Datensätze
....
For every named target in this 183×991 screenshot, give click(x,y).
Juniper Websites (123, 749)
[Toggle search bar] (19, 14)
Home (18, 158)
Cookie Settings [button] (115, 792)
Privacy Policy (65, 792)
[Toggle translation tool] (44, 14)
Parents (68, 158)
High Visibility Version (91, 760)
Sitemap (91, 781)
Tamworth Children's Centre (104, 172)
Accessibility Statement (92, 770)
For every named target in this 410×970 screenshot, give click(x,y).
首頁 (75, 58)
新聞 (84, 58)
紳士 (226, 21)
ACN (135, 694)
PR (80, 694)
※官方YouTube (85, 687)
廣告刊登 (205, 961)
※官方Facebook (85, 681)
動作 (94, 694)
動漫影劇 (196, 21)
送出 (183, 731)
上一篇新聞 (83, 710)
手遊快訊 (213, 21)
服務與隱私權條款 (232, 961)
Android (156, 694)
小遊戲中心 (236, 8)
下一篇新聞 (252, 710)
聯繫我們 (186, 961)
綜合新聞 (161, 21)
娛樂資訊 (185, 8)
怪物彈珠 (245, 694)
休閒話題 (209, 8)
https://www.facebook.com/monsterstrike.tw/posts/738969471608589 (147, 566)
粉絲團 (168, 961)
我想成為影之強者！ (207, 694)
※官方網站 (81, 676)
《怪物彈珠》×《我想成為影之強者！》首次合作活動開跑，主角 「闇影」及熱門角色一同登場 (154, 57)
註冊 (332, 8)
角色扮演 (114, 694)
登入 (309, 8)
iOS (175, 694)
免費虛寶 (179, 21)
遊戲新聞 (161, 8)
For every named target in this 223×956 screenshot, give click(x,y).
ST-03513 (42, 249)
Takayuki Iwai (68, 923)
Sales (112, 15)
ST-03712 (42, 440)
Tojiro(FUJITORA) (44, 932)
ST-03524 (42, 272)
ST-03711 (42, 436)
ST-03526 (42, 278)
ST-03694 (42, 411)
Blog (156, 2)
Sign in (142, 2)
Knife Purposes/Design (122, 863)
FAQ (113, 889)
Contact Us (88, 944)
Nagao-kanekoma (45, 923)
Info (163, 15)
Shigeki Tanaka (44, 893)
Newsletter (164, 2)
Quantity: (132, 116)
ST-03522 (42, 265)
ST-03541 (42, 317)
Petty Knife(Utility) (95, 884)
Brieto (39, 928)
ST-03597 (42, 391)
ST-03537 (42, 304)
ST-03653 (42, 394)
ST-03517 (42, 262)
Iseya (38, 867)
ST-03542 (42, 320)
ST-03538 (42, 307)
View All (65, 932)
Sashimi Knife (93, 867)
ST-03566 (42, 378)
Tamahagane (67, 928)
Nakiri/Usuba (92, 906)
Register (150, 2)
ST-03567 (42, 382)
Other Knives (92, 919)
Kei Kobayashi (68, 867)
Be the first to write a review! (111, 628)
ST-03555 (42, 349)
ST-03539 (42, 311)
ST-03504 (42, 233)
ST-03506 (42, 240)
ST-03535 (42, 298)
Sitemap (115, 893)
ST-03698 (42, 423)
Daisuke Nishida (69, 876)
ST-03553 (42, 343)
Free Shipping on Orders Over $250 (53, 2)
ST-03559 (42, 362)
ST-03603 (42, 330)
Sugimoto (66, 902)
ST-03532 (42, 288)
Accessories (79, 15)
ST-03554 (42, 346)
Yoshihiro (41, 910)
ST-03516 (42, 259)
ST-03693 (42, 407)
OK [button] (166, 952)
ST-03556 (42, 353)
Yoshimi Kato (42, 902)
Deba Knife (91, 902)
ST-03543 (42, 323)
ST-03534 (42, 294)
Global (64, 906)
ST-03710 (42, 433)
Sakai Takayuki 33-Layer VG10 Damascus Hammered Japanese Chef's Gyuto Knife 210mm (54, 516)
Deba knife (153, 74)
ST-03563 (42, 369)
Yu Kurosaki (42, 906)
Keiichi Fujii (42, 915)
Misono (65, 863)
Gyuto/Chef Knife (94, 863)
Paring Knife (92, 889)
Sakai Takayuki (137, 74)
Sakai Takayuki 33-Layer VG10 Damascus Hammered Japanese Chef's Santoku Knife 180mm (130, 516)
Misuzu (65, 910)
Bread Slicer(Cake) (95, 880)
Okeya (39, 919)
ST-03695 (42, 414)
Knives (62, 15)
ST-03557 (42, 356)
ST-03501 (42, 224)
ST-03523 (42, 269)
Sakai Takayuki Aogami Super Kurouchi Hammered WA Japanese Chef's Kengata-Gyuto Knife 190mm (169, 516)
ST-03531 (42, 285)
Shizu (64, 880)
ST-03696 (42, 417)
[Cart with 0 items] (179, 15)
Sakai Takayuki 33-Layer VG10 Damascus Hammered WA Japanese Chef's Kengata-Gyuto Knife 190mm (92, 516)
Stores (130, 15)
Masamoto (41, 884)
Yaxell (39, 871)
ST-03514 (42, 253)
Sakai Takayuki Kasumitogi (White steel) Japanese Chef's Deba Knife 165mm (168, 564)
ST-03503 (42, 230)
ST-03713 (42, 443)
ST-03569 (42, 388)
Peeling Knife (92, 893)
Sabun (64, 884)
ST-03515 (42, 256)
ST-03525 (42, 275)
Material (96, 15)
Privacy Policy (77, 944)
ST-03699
....
Aufgabe: Gib die Zeilen von der ersten bis einschließlich der Zeile mit "Accessories (79, 15)" unverändert wieder.

Vollständige Ausgabe:
For every named target in this 183×991 screenshot, give click(x,y).
Juniper Websites (123, 749)
[Toggle search bar] (19, 14)
Home (18, 158)
Cookie Settings [button] (115, 792)
Privacy Policy (65, 792)
[Toggle translation tool] (44, 14)
Parents (68, 158)
High Visibility Version (91, 760)
Sitemap (91, 781)
Tamworth Children's Centre (104, 172)
Accessibility Statement (92, 770)
For every named target in this 410×970 screenshot, give click(x,y).
首頁 (75, 58)
新聞 (84, 58)
紳士 (226, 21)
ACN (135, 694)
PR (80, 694)
※官方YouTube (85, 687)
廣告刊登 (205, 961)
※官方Facebook (85, 681)
動作 (94, 694)
動漫影劇 (196, 21)
送出 (183, 731)
上一篇新聞 (83, 710)
手遊快訊 (213, 21)
服務與隱私權條款 (232, 961)
Android (156, 694)
小遊戲中心 (236, 8)
下一篇新聞 (252, 710)
聯繫我們 (186, 961)
綜合新聞 (161, 21)
娛樂資訊 (185, 8)
怪物彈珠 (245, 694)
休閒話題 (209, 8)
https://www.facebook.com/monsterstrike.tw/posts/738969471608589 (147, 566)
粉絲團 (168, 961)
我想成為影之強者！ (207, 694)
※官方網站 (81, 676)
《怪物彈珠》×《我想成為影之強者！》首次合作活動開跑，主角 「闇影」及熱門角色一同登場 (154, 57)
註冊 (332, 8)
角色扮演 (114, 694)
登入 (309, 8)
iOS (175, 694)
免費虛寶 (179, 21)
遊戲新聞 (161, 8)
For every named target in this 223×956 screenshot, give click(x,y).
ST-03513 (42, 249)
Takayuki Iwai (68, 923)
Sales (112, 15)
ST-03712 (42, 440)
Tojiro(FUJITORA) (44, 932)
ST-03524 (42, 272)
ST-03711 (42, 436)
ST-03526 (42, 278)
ST-03694 (42, 411)
Blog (156, 2)
Sign in (142, 2)
Knife Purposes/Design (122, 863)
FAQ (113, 889)
Contact Us (88, 944)
Nagao-kanekoma (45, 923)
Info (163, 15)
Shigeki Tanaka (44, 893)
Newsletter (164, 2)
Quantity: (132, 116)
ST-03522 (42, 265)
ST-03541 (42, 317)
Petty Knife(Utility) (95, 884)
Brieto (39, 928)
ST-03597 (42, 391)
ST-03537 (42, 304)
ST-03653 (42, 394)
ST-03517 (42, 262)
Iseya (38, 867)
ST-03542 (42, 320)
ST-03538 (42, 307)
View All (65, 932)
Sashimi Knife (93, 867)
ST-03566 (42, 378)
Tamahagane (67, 928)
Nakiri/Usuba (92, 906)
Register (150, 2)
ST-03567 (42, 382)
Other Knives (92, 919)
Kei Kobayashi (68, 867)
Be the first to write a review! (111, 628)
ST-03555 (42, 349)
ST-03539 (42, 311)
ST-03504 (42, 233)
ST-03506 (42, 240)
ST-03535 (42, 298)
Sitemap (115, 893)
ST-03698 (42, 423)
Daisuke Nishida (69, 876)
ST-03553 (42, 343)
Free Shipping on Orders Over $250 (53, 2)
ST-03559 (42, 362)
ST-03603 (42, 330)
Sugimoto (66, 902)
ST-03532 (42, 288)
Accessories (79, 15)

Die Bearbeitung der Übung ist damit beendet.